The British government has been too slow to react to the coronavirus pandemic in a number of ways, the new opposition Labour leader has alleged in parliament.
Sir Keir Starmer, taking part in his first Prime Minister's Questions as head of the main opposition party, challenged Foreign Secretary Dominic Raab, standing in for Boris Johnson who is still recovering from COVID-19.
The House of Commons resumed business on the first day of the "virtual" Parliament. Only 50 MPs are allowed in the chamber at a time to respect social distancing, so some asked questions via video link.
The session comes amid controversy over the government's handling of the pandemic, and acute problems with the supply of essential protective medical equipment.
UK 'way behind other European countries'
The Labour leader challenged the government over the lack of available testing for coronavirus -- he said the UK was "way behind other European countries" -- and over supplies of personal protective equipment (PPE).
Sir Keir Starmer asked how the government intended to reach its intended target of carrying out 100,000 tests a day by the end of this month in eight days' time, when the current number of tests this week was only 19,000 on Monday, and 18,000 on Tuesday.
Dominic Raab acknowledged that to reach the target needed an "exponential increase" in the final few days. He said the capacity was currently 40,000 tests a day and the government was working with a range of partners to reach the target.

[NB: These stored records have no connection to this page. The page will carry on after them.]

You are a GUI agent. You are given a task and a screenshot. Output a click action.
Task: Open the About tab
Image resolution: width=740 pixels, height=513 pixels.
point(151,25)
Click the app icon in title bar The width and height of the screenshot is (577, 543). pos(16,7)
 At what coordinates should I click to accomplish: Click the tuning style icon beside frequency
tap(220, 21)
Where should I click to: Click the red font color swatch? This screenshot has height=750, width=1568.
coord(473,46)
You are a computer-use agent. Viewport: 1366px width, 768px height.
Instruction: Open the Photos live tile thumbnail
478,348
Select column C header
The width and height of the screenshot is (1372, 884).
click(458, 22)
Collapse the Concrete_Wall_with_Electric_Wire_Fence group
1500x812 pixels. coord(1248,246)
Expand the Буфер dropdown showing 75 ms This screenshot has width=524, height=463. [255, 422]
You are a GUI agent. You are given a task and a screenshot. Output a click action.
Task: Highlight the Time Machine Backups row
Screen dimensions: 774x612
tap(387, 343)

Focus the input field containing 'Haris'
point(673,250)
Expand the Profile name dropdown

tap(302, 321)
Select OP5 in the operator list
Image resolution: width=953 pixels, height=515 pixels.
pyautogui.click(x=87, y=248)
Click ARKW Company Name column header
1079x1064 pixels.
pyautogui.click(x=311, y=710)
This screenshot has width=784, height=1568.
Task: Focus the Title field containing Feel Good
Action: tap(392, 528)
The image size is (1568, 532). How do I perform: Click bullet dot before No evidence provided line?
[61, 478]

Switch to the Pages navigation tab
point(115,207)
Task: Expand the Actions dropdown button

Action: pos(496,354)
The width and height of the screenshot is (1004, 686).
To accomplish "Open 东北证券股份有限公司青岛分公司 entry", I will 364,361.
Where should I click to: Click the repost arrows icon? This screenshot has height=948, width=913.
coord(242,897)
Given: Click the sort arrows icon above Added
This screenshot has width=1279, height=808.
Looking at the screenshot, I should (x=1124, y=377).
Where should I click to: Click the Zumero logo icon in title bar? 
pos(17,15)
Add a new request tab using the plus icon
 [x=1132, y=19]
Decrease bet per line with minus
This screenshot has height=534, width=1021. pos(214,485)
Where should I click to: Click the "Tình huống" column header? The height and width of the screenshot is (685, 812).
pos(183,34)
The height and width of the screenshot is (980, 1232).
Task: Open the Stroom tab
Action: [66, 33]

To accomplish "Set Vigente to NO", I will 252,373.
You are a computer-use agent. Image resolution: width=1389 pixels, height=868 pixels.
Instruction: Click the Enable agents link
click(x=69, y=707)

On protective gear, Sir Keir said many front line workers were "scared" because they did not have the correct material, saying many were under pressure to improvise. Some British manufacturers had offered to make equipment but had not had a response from the government, he added.
'Massive international challenge'
The prime minister's deputy said it was a "massive international challenge" to meet the demand for PPE. A billion items had been delivered but the government had to "strive even harder".
But the Labour leader alleged that there was a "pattern emerging here".
"We were slow into lockdown. Slow on testing. Slow on protective equipment. And now slow to take up these offers from British firms," Sir Keir Starmer said.
Dominic Raab refuted opposition claims that the UK had been too slow to introduce the lockdown, saying the government had "followed the science" carefully.
"I don't accept his premise that we've been slow. We have been guided by the scientific advice, the chief scientific adviser, the chief medical officer at every step along this way," he added.
After a delay of several days, a Royal Air Force plane arrived back in the UK with a cargo of 84 tonnes of medical equipment from Turkey, including 400,000 surgical gowns which have been in extremely short supply.
Support for workers
Dominic Raab also rejected a call from the Scottish National Party (SNP) leader Ian Blackford, appearing via video link, for workers to receive a universal basic income -- arguing that many such as the self-employed were getting no support.
The foreign secretary said the government had a range of measures to help workers and was targeting those who needed it most.
UK legislators and most parliamentary staff were sent home in late March as part of a nationwide lockdown to slow the spread of the new coronavirus.
UK 'not out of the woods yet'
The UK has recorded 759 new deaths from coronavirus in hospital, bringing the total to 18,100, according to the health ministry.
A total of 133,495 people have tested positive in the country, which is currently facing the "peak" of the epidemic, Health Secretary Matt Hancock said.
UK Foreign Secretary Dominic Raab later told the daily government COVID-19 briefing: "We are making progress but we are not out of the woods yet."
He warned against easing lockdown restrictions too soon, saying that would bring a danger of a second spike in the virus and a second lockdown, further jeopardising health and the economy.
The briefing also brought a frank assessment from the Chief Medical Adviser Chris Whitty, who warned people would have to learn to live with coronavirus for some time. It will not be "eradicated or disappear" any time soon, he said.
He said while UK deaths were "flattening off", people should not expect a sudden decline, and thought the number of deaths in care homes had been underestimated.